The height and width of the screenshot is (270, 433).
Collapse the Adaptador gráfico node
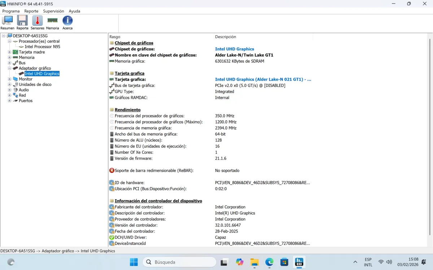click(x=10, y=68)
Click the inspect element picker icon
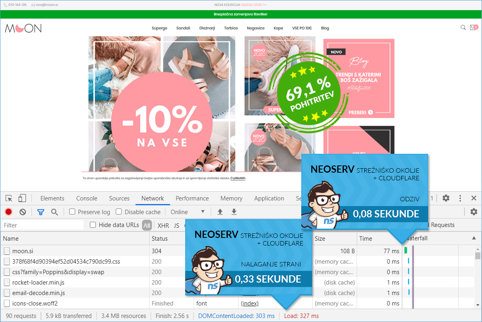The width and height of the screenshot is (482, 322). pyautogui.click(x=9, y=198)
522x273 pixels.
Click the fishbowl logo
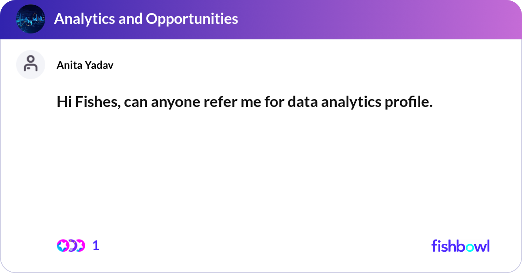click(x=461, y=246)
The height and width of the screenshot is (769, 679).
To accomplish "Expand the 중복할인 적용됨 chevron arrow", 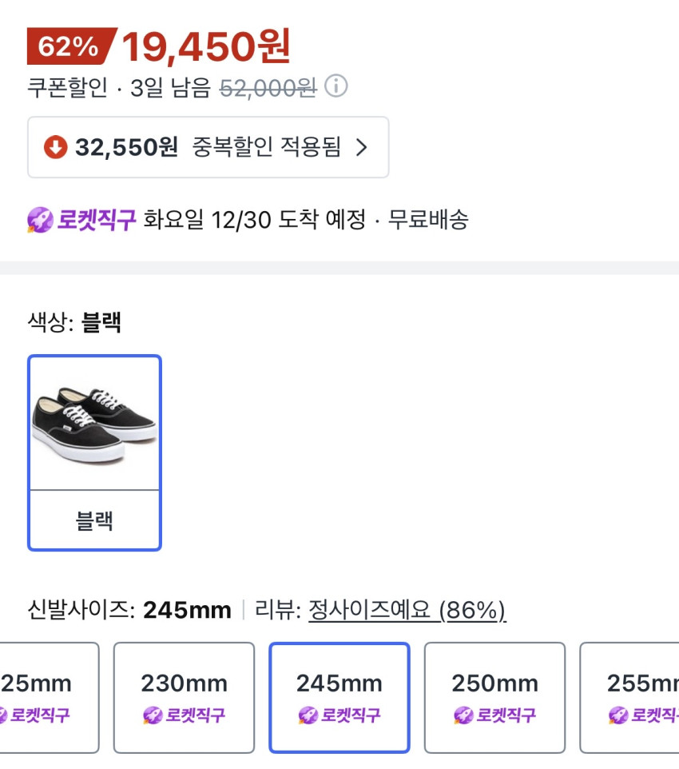I will [x=361, y=147].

- [Directions for this task]:
Respond with the exact lines above running from the one containing "Click the inspect element picker icon" to the one containing "The height and width of the screenshot is (769, 679).", both ends kept and no pictures included.

- [Answer space]:
Click the inspect element picker icon
The width and height of the screenshot is (482, 322). pyautogui.click(x=9, y=198)
522x273 pixels.
Click the fishbowl logo
click(x=461, y=246)
The height and width of the screenshot is (769, 679).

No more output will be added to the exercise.